Determine the number of lines below that contain the string "Animal", and state only that number.

Records contained in a dataset
◇ ◇ ◇ ◇ ◇ ◇ ◇
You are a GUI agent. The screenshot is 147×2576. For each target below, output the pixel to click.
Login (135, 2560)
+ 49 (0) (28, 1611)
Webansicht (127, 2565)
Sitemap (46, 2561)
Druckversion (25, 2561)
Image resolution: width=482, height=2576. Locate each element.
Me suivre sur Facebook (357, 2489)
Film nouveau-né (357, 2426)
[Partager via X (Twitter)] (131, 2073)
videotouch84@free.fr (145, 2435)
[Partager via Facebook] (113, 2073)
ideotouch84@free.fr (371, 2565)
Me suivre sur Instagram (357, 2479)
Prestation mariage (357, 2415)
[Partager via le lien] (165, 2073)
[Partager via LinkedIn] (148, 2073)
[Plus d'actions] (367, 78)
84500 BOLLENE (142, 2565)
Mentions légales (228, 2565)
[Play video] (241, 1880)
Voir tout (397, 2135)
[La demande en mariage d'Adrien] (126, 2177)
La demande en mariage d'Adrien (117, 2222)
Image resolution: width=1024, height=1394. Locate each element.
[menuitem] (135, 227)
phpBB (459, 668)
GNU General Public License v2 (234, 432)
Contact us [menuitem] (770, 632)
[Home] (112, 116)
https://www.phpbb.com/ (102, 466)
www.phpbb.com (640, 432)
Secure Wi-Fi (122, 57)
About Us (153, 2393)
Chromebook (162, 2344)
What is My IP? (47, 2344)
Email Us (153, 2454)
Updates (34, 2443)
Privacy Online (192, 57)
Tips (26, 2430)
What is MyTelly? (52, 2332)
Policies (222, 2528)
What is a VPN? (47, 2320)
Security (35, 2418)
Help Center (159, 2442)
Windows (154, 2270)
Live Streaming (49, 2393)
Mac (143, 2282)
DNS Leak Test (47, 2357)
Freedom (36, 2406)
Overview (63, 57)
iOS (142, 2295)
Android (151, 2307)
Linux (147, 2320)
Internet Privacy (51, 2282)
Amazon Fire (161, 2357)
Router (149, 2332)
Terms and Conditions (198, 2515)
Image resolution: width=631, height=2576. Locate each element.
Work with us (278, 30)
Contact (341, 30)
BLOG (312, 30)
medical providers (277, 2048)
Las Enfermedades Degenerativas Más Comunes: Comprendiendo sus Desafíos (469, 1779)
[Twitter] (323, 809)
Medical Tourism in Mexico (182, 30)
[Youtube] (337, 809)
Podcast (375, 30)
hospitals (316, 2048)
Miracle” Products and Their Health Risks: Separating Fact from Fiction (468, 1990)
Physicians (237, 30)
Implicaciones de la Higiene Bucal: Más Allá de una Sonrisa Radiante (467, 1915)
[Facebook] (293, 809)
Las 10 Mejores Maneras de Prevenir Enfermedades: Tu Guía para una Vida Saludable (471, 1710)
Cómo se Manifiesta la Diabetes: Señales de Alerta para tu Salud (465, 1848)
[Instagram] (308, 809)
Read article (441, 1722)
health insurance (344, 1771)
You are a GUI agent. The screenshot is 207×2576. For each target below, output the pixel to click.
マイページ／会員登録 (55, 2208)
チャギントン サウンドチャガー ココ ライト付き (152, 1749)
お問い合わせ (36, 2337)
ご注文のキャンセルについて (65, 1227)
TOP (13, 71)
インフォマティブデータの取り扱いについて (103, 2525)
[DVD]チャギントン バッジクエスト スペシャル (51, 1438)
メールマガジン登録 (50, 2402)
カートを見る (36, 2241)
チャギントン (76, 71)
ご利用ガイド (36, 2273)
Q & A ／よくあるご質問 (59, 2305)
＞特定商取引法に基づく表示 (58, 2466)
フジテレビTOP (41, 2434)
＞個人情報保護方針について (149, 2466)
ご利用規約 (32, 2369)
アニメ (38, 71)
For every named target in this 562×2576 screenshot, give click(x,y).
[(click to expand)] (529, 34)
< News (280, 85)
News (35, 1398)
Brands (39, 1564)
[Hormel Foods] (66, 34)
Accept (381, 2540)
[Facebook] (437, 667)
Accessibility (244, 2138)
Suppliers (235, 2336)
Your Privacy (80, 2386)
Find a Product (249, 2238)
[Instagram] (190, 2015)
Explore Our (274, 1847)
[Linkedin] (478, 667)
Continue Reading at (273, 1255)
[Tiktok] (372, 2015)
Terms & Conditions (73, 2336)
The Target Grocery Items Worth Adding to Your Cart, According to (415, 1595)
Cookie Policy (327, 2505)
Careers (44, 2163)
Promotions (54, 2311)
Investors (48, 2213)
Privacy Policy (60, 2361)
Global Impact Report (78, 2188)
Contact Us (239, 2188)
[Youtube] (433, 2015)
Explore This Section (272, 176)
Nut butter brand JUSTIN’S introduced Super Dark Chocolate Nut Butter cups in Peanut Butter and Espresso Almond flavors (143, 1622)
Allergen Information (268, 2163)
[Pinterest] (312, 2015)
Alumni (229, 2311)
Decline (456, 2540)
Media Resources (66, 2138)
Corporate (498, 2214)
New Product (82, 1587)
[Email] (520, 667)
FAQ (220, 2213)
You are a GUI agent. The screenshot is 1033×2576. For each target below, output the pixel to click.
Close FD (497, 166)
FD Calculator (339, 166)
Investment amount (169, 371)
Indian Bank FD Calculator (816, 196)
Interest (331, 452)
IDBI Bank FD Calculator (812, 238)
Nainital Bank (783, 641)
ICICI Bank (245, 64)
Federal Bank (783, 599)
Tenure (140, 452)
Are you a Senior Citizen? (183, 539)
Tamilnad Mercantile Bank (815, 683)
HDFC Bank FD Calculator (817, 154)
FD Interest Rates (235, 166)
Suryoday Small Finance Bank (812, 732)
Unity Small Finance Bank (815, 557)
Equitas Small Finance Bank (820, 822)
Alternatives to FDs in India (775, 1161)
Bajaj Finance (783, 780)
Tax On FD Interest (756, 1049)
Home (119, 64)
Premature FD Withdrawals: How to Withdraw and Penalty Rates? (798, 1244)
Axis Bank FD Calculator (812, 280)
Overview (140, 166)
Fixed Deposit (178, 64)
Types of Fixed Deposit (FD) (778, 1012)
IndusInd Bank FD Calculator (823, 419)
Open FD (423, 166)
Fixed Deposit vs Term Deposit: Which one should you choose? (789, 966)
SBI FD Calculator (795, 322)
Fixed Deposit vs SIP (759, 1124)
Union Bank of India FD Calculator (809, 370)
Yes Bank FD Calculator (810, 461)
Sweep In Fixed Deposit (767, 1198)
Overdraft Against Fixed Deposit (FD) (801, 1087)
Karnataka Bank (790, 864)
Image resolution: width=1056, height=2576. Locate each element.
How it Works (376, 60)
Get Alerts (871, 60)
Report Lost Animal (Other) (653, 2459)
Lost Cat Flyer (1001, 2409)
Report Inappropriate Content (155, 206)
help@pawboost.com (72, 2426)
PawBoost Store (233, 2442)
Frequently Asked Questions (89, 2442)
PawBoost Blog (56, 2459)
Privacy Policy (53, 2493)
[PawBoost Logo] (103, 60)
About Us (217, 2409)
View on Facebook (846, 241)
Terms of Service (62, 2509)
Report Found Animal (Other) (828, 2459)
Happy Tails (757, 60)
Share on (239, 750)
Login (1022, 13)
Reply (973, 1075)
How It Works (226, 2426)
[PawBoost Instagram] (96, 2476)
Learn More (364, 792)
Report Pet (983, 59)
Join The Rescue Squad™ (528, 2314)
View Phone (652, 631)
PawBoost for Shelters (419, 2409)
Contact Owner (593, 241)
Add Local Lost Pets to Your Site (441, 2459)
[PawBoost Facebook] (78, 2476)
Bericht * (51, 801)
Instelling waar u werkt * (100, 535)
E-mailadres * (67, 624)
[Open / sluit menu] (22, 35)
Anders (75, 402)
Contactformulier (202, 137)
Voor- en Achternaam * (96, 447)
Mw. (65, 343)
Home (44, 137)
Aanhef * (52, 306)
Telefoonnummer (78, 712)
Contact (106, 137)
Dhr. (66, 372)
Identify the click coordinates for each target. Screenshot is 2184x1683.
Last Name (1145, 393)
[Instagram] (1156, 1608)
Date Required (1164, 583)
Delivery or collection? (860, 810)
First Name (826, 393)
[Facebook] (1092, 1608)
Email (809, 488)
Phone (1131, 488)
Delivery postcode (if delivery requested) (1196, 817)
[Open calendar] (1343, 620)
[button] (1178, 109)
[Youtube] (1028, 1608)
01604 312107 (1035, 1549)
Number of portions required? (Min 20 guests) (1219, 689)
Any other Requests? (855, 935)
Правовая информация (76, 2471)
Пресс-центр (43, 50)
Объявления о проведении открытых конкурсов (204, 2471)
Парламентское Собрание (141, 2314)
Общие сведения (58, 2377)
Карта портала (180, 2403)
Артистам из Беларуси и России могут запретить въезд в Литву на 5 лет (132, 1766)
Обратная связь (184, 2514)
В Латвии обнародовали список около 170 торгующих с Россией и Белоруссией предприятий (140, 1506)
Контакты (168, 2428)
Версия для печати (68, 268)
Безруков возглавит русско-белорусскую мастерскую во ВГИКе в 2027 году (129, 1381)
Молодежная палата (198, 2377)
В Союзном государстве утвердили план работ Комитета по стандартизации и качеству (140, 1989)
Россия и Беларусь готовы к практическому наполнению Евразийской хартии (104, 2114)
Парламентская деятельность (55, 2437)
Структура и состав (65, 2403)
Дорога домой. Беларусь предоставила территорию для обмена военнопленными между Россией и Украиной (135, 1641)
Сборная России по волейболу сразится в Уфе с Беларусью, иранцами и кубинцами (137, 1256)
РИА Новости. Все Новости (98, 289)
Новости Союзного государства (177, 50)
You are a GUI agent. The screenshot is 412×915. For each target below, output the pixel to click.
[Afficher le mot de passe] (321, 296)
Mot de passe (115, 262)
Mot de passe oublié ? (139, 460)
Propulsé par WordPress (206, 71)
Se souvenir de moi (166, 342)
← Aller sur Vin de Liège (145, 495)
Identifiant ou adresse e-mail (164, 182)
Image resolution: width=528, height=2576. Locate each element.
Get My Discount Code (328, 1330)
◇ ◇ ◇ ◇ ◇ ◇ ◇
Task result –
2